Ga. Power’s ‘hedging’ on gas prices has cost ratepayers $607 million

[private]The Public Service Commission is expected to make a decision this month on a policy issue that has cost Georgia Power’s customers about $607 million in higher monthly bills over the past decade, according to PSC staff estimates.

The issue involves “hedging,” the complex financial transactions that Georgia Power deploys when it purchases large amounts of natural gas to operate its gas-fired power plants (the utility says it purchases about 1 percent of all natural gas sold in the U.S. each year).

Through the use of exotic instruments like “call options” and “swaps,” Georgia Power has tried to level its cost of natural gas and avoid sharp price increases during periods of volatility.

There is also a down side to hedging, however. During periods when the price of natural gas is falling, as has been the case in recent years, a utility can end up paying much more than the market price for natural gas and lose money from hedging.

“It’s a two-edged sword, all these hedging programs,” PSC Chairman Chuck Eaton noted.

From 2005 to 2015, according to an analysis by the PSC staff, Georgia Power lost a total of $607 million from its hedging activities — losses that were ultimately passed along to customers as the utility recovered its fuel costs.

“In a normal company that is subjected to market pressure, a loss of $600 million from playing around in the futures market would cause heads to roll and a workout program put in place to avoid year after year losses,” said Jim Clarkson of RSM, an energy consultant.

Georgia Power, on the other hand, is a regulated utility and has been able to continue its hedging practices, although it must do so under restrictions spelled out by the PSC.

From 2005 through 2012, Georgia Power lost a net total of $545 million in natural gas hedging, an average loss of nearly $70 million a year. While the utility realized small gains from hedging in 2005 ($48 million) and 2008 ($6 million), it suffered disastrous losses in years like 2009 ($184 million) and 2011 ($106 million).

In late 2012, PSC staffers recommended restrictions on Georgia Power’s hedging to try to reduce the losses being charged off to ratepayers. The commission subsequently adopted recommendations that put a “hard dollar cap” on the hedging and prohibited any use of swaps contracts.

Georgia Power has continued to lose money from hedging, but under the PSC restrictions those losses have been reduced. From 2013-15, the utility’s hedging losses have totaled $62 million, or a little less than $21 million a year, according to a PSC analysis.

“They had significant losses and we addressed the problems,” said Tom Newsome, the PSC’s director of utility finance.

Newsome said the current hedging program regulated by the PSC strikes a more appropriate balance “between the benefit of providing protection from increases in natural gas prices against cost that is known upfront.”

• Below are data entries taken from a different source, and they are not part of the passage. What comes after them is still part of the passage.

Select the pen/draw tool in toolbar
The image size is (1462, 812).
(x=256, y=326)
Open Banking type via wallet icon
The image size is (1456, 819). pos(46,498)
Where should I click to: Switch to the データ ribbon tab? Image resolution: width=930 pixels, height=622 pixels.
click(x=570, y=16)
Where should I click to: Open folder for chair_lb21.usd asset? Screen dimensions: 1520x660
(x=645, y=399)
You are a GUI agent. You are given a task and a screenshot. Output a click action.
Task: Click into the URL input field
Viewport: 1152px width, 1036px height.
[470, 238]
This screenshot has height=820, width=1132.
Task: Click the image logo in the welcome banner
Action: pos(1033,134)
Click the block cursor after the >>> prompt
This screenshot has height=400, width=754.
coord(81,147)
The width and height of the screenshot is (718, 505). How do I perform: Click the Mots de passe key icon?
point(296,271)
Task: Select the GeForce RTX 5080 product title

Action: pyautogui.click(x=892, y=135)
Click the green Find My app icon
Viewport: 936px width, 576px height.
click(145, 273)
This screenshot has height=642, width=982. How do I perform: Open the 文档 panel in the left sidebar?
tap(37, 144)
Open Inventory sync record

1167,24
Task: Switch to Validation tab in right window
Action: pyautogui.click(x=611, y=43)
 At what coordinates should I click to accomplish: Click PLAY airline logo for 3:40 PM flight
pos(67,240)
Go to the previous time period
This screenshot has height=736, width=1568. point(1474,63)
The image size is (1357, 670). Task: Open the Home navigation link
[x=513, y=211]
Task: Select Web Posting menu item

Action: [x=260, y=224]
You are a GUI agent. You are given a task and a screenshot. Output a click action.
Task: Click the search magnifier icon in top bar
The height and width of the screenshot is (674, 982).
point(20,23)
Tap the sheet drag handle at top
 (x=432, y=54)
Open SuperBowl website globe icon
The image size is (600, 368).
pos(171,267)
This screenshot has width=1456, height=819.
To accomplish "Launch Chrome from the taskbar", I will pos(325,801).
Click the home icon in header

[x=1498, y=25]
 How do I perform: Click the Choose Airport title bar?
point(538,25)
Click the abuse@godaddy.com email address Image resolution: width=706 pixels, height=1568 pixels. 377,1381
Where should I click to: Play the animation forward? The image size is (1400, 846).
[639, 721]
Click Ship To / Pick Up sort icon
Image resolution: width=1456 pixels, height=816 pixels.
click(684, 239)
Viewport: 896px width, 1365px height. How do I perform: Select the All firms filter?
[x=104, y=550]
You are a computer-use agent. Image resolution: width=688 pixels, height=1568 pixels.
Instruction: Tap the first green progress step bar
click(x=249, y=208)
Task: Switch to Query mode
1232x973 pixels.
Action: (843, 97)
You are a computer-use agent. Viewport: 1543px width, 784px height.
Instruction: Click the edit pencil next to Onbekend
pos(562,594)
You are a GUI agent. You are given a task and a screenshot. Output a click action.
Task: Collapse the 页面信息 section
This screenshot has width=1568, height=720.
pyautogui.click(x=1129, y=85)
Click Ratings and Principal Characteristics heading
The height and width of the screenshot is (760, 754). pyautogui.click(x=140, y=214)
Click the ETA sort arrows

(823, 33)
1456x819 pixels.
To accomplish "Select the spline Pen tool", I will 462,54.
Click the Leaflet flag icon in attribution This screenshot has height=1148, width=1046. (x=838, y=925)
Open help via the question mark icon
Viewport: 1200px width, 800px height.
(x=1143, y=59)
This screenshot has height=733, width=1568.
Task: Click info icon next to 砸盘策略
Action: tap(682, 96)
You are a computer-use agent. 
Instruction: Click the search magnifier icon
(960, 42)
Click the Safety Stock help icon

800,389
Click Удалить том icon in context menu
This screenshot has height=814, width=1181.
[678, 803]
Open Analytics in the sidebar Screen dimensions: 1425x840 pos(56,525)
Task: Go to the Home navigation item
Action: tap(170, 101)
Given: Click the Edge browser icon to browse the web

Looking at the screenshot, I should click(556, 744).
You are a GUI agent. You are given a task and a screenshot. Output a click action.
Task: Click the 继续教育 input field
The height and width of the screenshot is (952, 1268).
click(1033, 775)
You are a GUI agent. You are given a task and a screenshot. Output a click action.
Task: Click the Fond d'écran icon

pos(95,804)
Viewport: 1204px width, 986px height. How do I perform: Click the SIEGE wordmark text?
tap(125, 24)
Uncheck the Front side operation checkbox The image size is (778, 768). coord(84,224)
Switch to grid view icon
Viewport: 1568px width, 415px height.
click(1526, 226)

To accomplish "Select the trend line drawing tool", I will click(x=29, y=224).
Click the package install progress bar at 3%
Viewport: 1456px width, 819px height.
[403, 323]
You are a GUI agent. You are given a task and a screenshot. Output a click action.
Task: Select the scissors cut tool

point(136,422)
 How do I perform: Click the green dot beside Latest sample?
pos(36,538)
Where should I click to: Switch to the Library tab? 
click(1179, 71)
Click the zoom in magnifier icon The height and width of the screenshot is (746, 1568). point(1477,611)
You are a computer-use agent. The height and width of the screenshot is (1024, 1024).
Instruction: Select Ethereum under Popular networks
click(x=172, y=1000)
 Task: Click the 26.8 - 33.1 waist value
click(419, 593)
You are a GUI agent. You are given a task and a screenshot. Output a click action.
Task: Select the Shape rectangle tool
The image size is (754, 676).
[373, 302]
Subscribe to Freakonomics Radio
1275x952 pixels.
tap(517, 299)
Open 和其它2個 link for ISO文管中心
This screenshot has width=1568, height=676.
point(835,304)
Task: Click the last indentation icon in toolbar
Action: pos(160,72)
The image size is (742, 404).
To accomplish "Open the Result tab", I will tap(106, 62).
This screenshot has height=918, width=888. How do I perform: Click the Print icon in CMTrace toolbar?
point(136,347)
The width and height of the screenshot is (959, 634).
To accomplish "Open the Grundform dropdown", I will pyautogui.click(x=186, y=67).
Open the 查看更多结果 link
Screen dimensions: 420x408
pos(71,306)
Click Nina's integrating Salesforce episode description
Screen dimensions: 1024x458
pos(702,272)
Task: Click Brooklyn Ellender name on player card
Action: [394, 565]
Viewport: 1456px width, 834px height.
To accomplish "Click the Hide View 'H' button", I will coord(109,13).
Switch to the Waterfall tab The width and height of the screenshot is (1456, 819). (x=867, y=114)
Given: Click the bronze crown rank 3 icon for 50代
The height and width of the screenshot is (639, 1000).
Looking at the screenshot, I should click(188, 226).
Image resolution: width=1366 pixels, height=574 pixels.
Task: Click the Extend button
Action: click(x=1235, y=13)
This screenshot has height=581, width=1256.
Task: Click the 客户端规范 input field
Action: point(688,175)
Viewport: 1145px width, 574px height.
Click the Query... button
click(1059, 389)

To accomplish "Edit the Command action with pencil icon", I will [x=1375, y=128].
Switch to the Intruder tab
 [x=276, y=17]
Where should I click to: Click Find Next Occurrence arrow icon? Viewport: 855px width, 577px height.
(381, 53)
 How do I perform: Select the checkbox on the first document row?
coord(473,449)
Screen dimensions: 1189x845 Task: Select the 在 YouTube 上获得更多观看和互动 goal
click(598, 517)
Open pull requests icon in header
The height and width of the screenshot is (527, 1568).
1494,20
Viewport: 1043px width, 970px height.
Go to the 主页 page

Georgia Power, however, wants to remove those restrictions and return to the former hedging program that allowed swaps and had no hard dollar cap. The utility has included that request in its latest filing to recover from customers the costs of fuel for its power plants.

The utility’s lawyers and the PSC staff have agreed on most aspects of the fuel cost recovery order, which the PSC is expected to adopt on Dec. 15. Georgia Power will reduce its projected fuel costs by an additional $156 million to reflect lower prices for natural gas, which in turn will cut the monthly bill of a typical residential customer by $4 to $5.

The hedging question prompted a lively commission hearing on Tuesday, where Georgia Power executives disagreed with PSC staffers and intervenors over the future direction of the hedging program.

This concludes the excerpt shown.